READING PASSAGE>
--- begin ---
My image of Vicky, when she died, was that she had exchanged her wheelchair for a trapeze and was swinging above the clouds and laughing with the angels - and with her great-grandad of course.

I never saw more love bestowed on two human beings than I saw showered upon these two beautiful people.
Of course there are difficulties and sorrows. Maybe you don't realise at the beginning that you're taking on a life-long commitment (maybe that's as well); maybe you do know and feel scared and wonder if and how you'll cope.
All I know is that the people I've met who are in that situation would all say that their lives had been immeasurably blessed by their loved one. Jeff's mum gave the greatest example of love I've ever heard. She said that if someone had told her when Jeff was 7, that there'd been a mix-up at birth and presented her with a perfectly healthy boy, she'd say, "Oh no, we wouldn't part with Jeff now".
May all the world learn to see all human life in this light.


Tuesday 28 October 2014

About discouragement, encouragement and climbing 'Dent'

When we look up the mountain and feel disheartened by how far we have to go,
we should try to remember to look down and see how far we've come.

I first remember this thought coming to me in these words many years ago, but usually only remember it when talking to someone else who is discouraged about something in particular.

It puts me in mind of climbing 'Dent', the hill which overlooked the small town where my dad grew up. When we made our magical first family visit, we were taken on  a Sunday afternoon outing to 'climb', or rather stroll up Dent, as it was known locally.

Well what a disappointment; what looked beautiful from afar was boring and endless in reality. Every time we reached one hilltop, it was to find another stretched above! We certainly didn't make the summit that day and I never have. (Will I before I die? I really don't know. My cousins have done it probably many times but they live there.)

Life does seem to be like that at times; one endless summit after another. When we feel downhearted about our failings and failures, we need a friend who will lift our our spirits by saying, "but look at what you have achieved in ..............". This can make all the difference and can help us to look at things in a different way, far more positively.

So, in moments of discouragement, we should try to do this for ourselves and we should also remember that sometimes there really is a summit that we can reach and an amazing view that makes the climb worth all the effort.


About endings and new beginnings

Sometimes it seems 
that something has to die
before something new 
can be born in its place.
                          
This seems so sad but it does seem to be true.
In one of David Attenborough's amazing wildlife series, the total destruction brought about by forest fires was actually shown to be nature's way of purging and purifying the land so that new and better growth could occur.
I remember being very struck by that.
--- end ---
MATERIAL SHOWN>
--- begin ---
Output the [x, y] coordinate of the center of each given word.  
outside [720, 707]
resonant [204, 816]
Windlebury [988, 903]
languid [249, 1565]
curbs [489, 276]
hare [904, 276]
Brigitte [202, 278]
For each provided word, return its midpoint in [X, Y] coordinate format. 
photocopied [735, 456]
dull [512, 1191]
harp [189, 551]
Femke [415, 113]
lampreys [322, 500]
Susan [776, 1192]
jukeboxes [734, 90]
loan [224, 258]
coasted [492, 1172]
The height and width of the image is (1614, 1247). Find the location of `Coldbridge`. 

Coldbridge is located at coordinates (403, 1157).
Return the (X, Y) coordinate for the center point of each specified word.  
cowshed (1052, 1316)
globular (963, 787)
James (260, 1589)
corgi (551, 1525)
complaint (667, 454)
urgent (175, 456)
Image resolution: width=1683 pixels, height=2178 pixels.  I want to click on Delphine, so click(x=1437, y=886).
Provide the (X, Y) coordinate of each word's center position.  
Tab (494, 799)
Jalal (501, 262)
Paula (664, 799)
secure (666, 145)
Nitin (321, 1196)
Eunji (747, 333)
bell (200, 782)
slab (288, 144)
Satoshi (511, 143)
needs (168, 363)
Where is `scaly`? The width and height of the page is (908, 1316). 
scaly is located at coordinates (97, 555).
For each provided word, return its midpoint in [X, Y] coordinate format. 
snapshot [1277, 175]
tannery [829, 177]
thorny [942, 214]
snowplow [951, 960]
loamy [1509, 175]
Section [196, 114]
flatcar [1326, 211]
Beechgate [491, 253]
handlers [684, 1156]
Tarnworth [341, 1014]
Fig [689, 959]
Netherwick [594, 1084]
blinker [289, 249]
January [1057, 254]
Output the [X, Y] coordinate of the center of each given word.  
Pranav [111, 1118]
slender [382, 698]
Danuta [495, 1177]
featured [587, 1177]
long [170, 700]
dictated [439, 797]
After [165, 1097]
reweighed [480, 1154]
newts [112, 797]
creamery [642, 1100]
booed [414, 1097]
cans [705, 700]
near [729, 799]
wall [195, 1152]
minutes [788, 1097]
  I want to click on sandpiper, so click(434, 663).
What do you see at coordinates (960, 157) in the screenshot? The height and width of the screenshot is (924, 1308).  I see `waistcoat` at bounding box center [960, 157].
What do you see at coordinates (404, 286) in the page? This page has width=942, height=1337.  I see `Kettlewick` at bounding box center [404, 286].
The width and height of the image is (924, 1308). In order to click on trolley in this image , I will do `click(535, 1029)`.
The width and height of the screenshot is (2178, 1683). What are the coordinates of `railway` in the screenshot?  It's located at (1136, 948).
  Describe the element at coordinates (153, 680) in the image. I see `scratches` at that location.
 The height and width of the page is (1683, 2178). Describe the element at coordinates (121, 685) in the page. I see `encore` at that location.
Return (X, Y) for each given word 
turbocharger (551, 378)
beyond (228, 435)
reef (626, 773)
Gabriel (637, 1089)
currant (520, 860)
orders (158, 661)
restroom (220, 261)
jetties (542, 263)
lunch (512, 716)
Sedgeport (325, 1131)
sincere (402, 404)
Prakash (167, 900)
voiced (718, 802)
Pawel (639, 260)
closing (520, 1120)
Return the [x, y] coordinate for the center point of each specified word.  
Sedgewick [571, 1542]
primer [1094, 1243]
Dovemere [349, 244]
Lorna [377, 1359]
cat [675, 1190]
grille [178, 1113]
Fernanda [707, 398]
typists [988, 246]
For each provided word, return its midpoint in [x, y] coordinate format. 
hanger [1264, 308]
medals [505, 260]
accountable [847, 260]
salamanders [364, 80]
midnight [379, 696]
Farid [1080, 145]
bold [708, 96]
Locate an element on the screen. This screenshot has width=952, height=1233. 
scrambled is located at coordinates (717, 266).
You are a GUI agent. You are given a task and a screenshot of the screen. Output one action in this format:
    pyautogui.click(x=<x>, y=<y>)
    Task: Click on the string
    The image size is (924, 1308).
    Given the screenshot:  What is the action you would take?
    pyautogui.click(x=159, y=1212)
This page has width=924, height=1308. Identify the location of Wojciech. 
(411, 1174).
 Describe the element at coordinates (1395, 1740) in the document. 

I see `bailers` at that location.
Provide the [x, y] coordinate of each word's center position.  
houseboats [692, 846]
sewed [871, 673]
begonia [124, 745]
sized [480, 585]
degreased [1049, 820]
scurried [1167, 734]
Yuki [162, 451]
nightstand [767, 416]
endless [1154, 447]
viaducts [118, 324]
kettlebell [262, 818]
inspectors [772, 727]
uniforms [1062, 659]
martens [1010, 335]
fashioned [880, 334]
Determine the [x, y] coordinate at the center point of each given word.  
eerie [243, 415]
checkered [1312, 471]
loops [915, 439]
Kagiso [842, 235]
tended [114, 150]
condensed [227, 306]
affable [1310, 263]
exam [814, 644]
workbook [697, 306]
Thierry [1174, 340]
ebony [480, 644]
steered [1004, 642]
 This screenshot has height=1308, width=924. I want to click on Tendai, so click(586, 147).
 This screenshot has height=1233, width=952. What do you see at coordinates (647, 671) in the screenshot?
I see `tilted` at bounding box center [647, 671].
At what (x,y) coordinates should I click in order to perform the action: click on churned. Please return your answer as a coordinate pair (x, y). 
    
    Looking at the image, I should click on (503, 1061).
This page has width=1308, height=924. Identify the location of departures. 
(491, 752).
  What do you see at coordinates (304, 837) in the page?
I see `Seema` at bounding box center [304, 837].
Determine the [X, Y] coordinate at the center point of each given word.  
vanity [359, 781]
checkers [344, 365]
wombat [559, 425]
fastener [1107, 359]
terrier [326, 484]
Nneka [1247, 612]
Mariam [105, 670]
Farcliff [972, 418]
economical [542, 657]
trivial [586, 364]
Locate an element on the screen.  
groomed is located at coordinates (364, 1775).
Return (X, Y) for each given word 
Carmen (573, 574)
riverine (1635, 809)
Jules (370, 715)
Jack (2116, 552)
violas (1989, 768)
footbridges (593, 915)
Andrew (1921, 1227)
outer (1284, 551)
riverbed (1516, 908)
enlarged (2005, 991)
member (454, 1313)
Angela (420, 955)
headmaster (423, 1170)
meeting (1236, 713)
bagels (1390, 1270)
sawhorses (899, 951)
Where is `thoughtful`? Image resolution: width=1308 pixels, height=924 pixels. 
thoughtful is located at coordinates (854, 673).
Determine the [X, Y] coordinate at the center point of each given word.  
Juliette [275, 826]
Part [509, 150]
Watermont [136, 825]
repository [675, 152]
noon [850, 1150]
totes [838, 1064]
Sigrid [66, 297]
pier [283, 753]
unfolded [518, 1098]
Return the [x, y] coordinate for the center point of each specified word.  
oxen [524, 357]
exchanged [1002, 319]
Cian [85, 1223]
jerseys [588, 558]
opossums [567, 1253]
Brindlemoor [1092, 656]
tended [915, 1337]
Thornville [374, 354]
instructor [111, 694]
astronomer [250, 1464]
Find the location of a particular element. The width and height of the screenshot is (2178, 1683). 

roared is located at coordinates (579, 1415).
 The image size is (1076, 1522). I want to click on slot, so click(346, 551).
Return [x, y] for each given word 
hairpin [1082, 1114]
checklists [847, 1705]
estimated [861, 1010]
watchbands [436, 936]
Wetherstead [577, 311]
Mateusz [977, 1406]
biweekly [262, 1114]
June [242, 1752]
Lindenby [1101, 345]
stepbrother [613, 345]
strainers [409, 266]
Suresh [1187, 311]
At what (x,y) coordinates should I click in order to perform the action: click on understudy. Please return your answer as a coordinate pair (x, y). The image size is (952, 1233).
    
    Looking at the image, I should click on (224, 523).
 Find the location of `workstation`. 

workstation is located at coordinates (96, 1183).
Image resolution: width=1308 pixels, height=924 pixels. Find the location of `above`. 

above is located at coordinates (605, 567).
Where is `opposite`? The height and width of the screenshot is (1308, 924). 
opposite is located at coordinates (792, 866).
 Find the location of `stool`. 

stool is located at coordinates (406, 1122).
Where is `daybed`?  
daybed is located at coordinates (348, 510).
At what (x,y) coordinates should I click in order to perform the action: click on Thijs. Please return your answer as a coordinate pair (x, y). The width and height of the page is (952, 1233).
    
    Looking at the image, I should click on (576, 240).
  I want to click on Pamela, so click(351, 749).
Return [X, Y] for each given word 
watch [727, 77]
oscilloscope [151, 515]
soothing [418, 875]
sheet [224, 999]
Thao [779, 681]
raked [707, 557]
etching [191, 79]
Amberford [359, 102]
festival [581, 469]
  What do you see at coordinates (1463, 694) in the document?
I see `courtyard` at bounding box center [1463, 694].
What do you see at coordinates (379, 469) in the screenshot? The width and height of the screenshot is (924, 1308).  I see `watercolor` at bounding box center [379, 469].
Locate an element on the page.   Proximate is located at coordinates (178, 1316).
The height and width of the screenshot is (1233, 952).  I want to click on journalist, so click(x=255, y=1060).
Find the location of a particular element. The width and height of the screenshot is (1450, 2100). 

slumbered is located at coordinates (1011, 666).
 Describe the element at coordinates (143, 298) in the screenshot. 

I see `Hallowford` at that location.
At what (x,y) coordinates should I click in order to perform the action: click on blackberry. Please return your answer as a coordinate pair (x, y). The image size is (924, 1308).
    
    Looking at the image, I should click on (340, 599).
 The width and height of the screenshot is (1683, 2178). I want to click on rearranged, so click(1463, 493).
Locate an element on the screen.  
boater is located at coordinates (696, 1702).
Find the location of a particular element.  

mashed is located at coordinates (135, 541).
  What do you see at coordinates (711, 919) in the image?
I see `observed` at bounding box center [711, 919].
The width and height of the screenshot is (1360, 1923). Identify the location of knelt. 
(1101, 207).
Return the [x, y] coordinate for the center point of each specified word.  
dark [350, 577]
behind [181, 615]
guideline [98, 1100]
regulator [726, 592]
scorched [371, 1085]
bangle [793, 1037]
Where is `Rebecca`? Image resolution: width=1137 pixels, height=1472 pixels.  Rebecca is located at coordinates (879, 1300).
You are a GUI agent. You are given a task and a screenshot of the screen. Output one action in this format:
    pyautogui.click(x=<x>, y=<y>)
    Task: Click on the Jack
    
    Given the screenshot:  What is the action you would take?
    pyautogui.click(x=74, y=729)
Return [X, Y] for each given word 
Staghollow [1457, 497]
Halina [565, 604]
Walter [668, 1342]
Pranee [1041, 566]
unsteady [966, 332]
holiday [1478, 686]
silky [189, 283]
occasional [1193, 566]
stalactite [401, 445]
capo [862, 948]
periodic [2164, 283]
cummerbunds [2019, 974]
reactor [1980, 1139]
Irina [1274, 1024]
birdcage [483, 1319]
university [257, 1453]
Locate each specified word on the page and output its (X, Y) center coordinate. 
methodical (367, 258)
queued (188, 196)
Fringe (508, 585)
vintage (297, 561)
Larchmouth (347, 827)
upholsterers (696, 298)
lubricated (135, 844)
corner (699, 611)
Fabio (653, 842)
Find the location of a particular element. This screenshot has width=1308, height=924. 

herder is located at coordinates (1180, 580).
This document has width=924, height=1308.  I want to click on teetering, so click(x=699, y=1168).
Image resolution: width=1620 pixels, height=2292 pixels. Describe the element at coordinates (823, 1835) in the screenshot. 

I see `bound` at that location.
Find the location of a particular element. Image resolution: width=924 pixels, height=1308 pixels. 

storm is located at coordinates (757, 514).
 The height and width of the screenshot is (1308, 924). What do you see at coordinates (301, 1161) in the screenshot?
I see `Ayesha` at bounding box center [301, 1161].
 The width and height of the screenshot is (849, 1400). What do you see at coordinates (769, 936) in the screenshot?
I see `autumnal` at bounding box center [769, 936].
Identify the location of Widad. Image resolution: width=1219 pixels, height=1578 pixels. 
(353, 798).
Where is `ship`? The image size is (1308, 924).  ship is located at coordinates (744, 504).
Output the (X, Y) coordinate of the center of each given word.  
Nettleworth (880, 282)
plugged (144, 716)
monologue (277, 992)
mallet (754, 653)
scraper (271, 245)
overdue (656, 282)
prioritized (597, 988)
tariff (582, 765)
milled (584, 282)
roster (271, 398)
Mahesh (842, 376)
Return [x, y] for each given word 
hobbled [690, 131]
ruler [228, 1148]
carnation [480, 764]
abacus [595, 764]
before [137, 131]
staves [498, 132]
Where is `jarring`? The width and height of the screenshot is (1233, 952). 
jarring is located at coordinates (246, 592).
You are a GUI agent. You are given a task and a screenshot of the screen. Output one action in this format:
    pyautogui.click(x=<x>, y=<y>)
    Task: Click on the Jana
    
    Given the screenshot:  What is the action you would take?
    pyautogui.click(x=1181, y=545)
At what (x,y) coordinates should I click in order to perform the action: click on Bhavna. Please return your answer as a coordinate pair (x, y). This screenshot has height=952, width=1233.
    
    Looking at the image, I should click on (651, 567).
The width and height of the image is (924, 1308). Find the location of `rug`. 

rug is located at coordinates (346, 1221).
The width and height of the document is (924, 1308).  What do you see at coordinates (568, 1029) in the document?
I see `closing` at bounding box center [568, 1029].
--- end ---
REQUIREMENTS>
1. Answer these questions about the blog excerpt above, one line each:
(a) How did Jeff's mum say she would reply if she were offered a perfectly healthy boy in Jeff's place?
(b) What was the name of the hill overlooking the small town where the writer's dad grew up?
(c) What were forest fires shown to be in one of David Attenborough's wildlife series?
2. Print the passage of the blog excerpt from "About discouragement, encouragement" up to and including "far we've come.", with no changes to the wording.

ANSWER LIST>
1.
(a) She said she would reply, "Oh no, we wouldn't part with Jeff now."
(b) Dent.
(c) Nature's way of purging and purifying the land so that new and better growth could occur.

2.
About discouragement, encouragement and climbing 'Dent'

When we look up the mountain and feel disheartened by how far we have to go,
we should try to remember to look down and see how far we've come.